Than: "I hate my job."
"You have a job," I say. "How can you hate your job? In this economy, you should be happy to have one."
"You don't understand." He tells me, followed by the pent-up frustration of the proletariat workman: the hours, the pay, the environment.
"But pay is pay. Everyday."
"I'm tired of not being happy."
It's always the one's who have the most who complain the most.
I cut him off, almost insulted and tone showing it.
"Stop bitching. Worry about something productive, like getting a girlfriend. You should really worry about getting a girlfriend. Show us you're straight for once."
He pauses and it's cold.
After we end the call I curl on my bed. My mouth feels grimy, dirty, rancid and I need to brush my teeth.
I really enjoy brushing my teeth. Gets the plaque out. It feels good to clean out the grime.I spit the toothpaste out, rinse, smack, meet my own gaze in the mirror and just stare. Then I wash my face.
It all makes me so angry, this sunken economy. The misdirections. The mismanagement. The mistakes. I never knew money could make me so frustrated.
My stomach suddenly feels upset and I get a glass of milk, two percent.
I stand at my window and look out.
On the lawn there is a peacock: shimmering blue, emerald tail with opal spots, evergreen feathers as a hat. The green sticks out the most in the gleaming sun.

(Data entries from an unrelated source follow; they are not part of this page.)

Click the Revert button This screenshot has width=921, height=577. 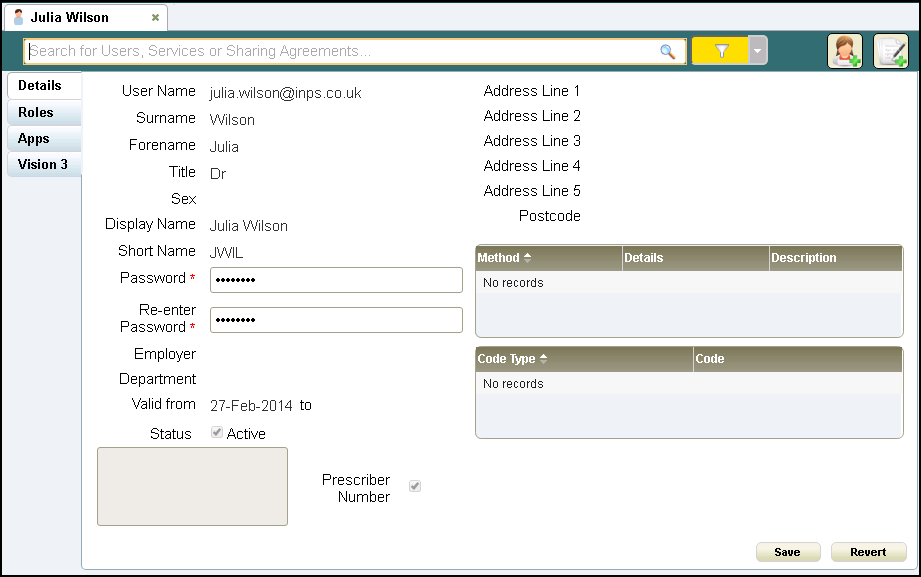coord(868,552)
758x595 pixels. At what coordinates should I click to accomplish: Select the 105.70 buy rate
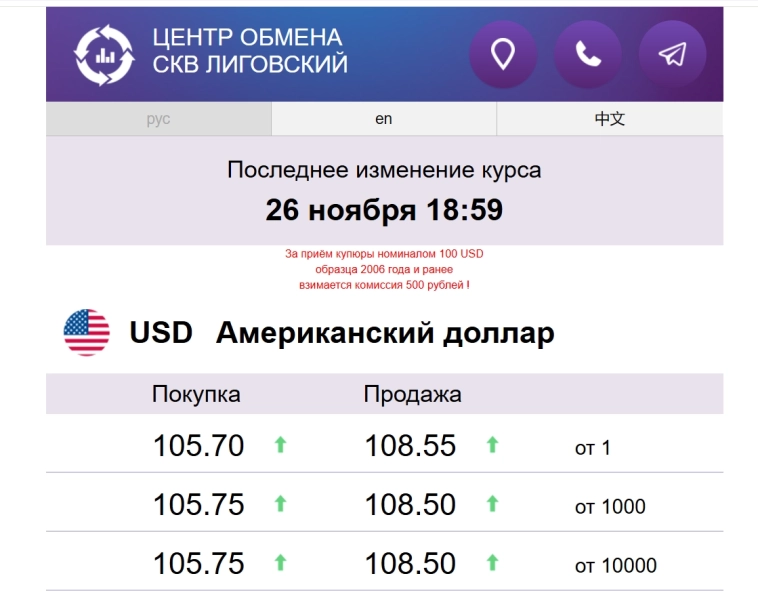pos(198,446)
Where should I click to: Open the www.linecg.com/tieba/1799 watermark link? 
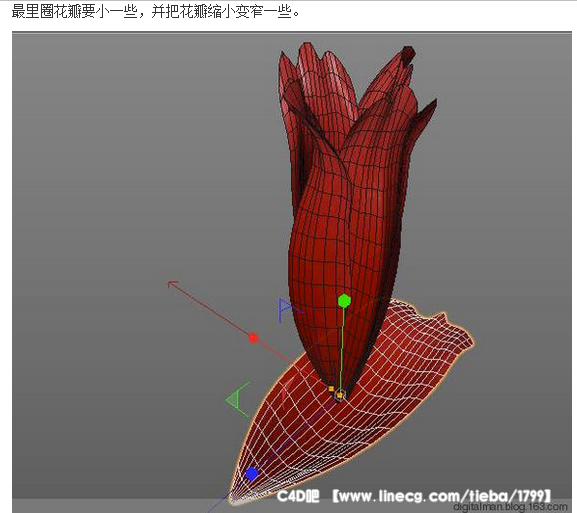442,496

What an odd thing to be standing in my lawn, I think, but think that it's not so odd when you think about it. Just another bird. Could just as easily fly away. Can they even fly?

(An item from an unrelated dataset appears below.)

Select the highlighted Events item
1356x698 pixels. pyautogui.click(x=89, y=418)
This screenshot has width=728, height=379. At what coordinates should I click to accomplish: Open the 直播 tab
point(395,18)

It stands and stares and maybe it meets my eye; I'm not sure. Then looks the other direction, walks away, emerald tail rounding the corner of a fence.
What a beautiful creature, I think.
Outside clouds grow. The sun is bright but the gray glides over it.
The day light gets dim. Through the window I watch as the silky blanket devours the sun and I close my blinds as the rain starts to fall, echoing through the room with me in the middle.
I wonder if I paid the heating bill this month. The day's getting cold.

Sunday, January 11, 2009

Midnight Mirage

The golden moon hangs high in the rusty sky.
Dusk, and I'm thirsty.
My eyes flutter once or twice and then there is dark and then there is light and the warm room around me and I'm somewhere else.
She hands me the drink and I drink.
She stares at me. And I lose my mind.
It's a spiral straw, neon green, like her eyes. I feel like I'm glowing. I take the glass and drink, falling. The white cursive ribbons that spell "Coca Cola" on the red can next to me begin to dance, then whip at me. Licking me up, I feel cool. There is a half empty bottle of bourbon next to her and she is smiling, consumed by it. And I consume it. And float with the fizz.
She's across from me, some pale princess poised and ready and I pinch myself to see if this is real and I don't feel a thing.
Drunk and dreaming and I'm riding in the desert sun, transitionless as it all is, face cloaked from the coming dust storm, eyes hard. Nomad. The desert was a place I've never been. The one place, really. That's where my dream puts me. The sun above is burning. And I'm burning with it. High from her.On the horizon something begins to rise.
Like a mirage she appears, walks to me, reaches out with glimmering eyes. And just as quickly she disappears.
I wake up in the morning and my mouth is parched. Somewhere along the night I lost my oasis.